La commission européenne vient d’éditer, ce mois de novembre 2023, un dossier « Pollution lumineuse : mesures d’atténuation pour la protection de l’environnement » réalisé par l’université de Bristol (UK).
Ce rapport mérite d’être connu ; il fourni une analyse bibliographique actualisée et fouillée des connaissances dans le domaine et souligne la complexité du problème et les lacunes immenses dans la compréhension que nous avons de l’impact de l’éclairage artificiel nocturne sur les espèces et les écosystèmes. Il rappelle également les bonnes pratiques qui font consensus pour réduire la pression globale de l’éclairage artificiel nocturne sur le vivant.
NB : le texte étant en anglais, les traduction des extraits cités ont été réalisées par nos soins.
Éclairage artificiel nocturne : adopter un principe de précaution
Les auteurs rappellent que, bien qu’étant lacunaires, les connaissances actuelles sont suffisantes pour montrer des impacts négatifs de l’éclairage artificiel nocturne sur la biodiversité et la santé humaine.
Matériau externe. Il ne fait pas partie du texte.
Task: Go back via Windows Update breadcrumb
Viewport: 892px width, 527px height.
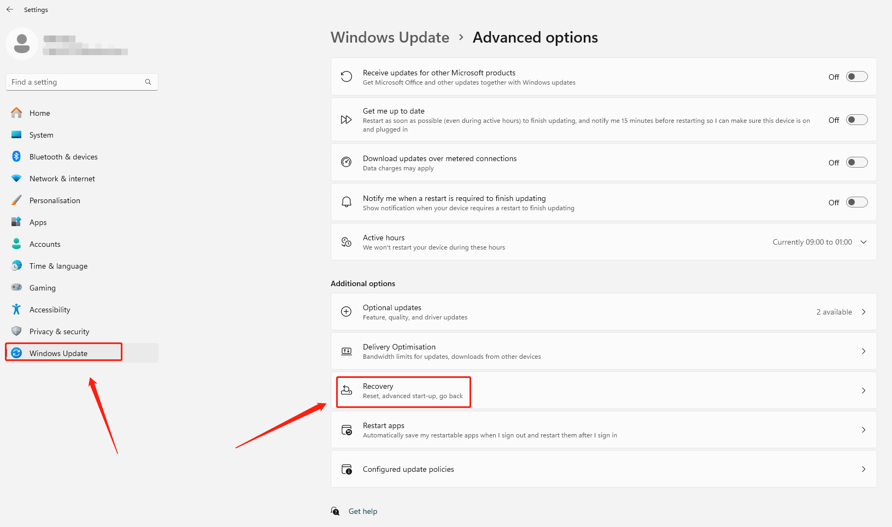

Face aux incertitudes liées à la quantification des impacts en fonction des espèces et de facteurs comme l’intensité, le spectre ou l’orientation de la lumière, un principe de précaution doit s’appliquer. Ce principe de précaution, défini lors du sommet de Rio de 1992, repose sur quatre piliers : prendre des mesures préventives face à l’incertitude, transférer la charge de la preuve aux promoteurs d’une activité, explorer un large éventail d’alternatives à des actions éventuellement dommageables et accroître la participation du public à la prise de décision.
Le rapport cite en exemple les directives nationales australiennes sur la pollution lumineuse qui traduisent ce principe de la manière suivante : « le point de départ de tout projet devrait être l’obscurité naturelle ; l’éclairage artificiel ne doit être ajouté que pour des objectifs spécifiques et définis ; seulement à l’endroit requis ; pour la durée spécifique nécessaire à l’utilisation humaine. ».
Des leviers connus et consensuels pour agir
Le rapport souligne l’adhésion de la communauté scientifique aux principes suivants pour réduire les effets sur le vivant : éclairer avec une lumière la plus chaude possible, c’est à dire ayant le moins possible de « bleu » (cad courtes longueurs d’ondes) voire une absence de « bleu » ; diriger la lumière vers le bas et de manière ciblée vers l’endroit où l’éclairage est nécessaire ; éclairer à la plus faible intensité possible de manière adaptée aux besoins et pratiquer des baisses ou des extinctions lorsque les besoins sont moindres ou absents.
Le problème de la mesure de la pollution lumineuse
Le rapport pointe les limites de l’utilisation de photos aériennes, notamment les images satellite, pour répondre à des questions écologiques au niveau du sol : mauvaise prise en compte de l’éclairement réellement perçu en 3D par les espèces au niveau du sol, échelle pas toujours pertinente pour des espèces très locales, non prise en compte d’éclairages limités dans le temps…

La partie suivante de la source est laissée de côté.